Backup system that handles deltas for large image files?

Hi,

I’m managing a dozen servers for web and mail and a handful of web applications running a mix of CentOS 7, Oracle Linux 7 and Rocky Linux 8. Currently these installations are bare-metal (no virtualization) and follow the KISS principle. For backups, I’m running two separate servers with Rsnapshot.

I’m currently thinking about replacing these installation by a series of virtual machines. Now here’s the problem I’m facing. Let’s say one of these servers hosts a LAMP server installation with OwnCloud and something like 500 GB of data. This would result in one big VM image file under /var/lib/libvirt/images.

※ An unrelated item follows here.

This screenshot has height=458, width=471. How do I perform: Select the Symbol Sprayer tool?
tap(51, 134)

Now how would I handle incremental backups with this? Usually I do backups every night with Rsnapshot, but since Rsnapshot uses Rsync under the hood, only the delta of all these multiple files is transferred. But when I use virtualization, my whole VM is in one big file, and as far as I understand, I would have to retransfer the whole 500 GB or so everytime there is a change to the VM.

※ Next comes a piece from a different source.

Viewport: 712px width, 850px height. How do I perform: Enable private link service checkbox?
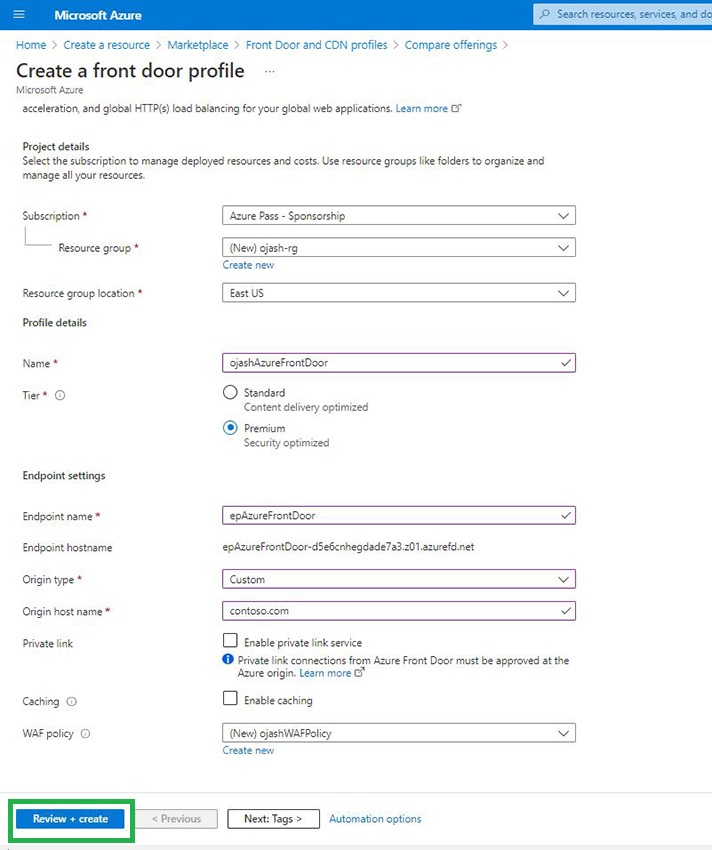[231, 641]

Now I wonder: is Restic able to handle binary deltas, a bit like what the .drpm format is to .rpm? So even if I have one single 500 GB file, only the “altered bits” (if I may say so) get transferred in my daily backup?

Any suggestions ?

Cheers from the sunny South of France,

Niki

Yes, that’s the case.
In general, no matter if it’s a vm disk or something else: if you have a 500gb file backed up and one byte in the middle off the file gets changed, restic will just transfer this chunk the next time.

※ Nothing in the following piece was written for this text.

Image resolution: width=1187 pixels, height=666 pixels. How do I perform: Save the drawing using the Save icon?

Of course you have to check that your vm disk is in a consistant state, maybe think about snapshots etc. But that’s not really a restic topic.

2 Likes

But keep in mind that in your case - even if there are only small changes in the image file to backup, restic always needs to read, chunk and hash the whole file.

This effectively disables the parent snapshot usage which is able to speed up standard file system backups a lot. So be prepared for a somewhat longer backup time (depending on the read speed of your image and the cpu) even if the data added to the repo may still be small.

3 Likes

I have multiple VMs and let them backup all by themself, so restic runs inside the VM.
I would really considering using this, because restore files would be a pain if you need to recover the complete image file. You could also mount the image (read-only) and run restic on this.

Agreed. I once wrote a posting about my test recoveries to vm, everything worked as expected.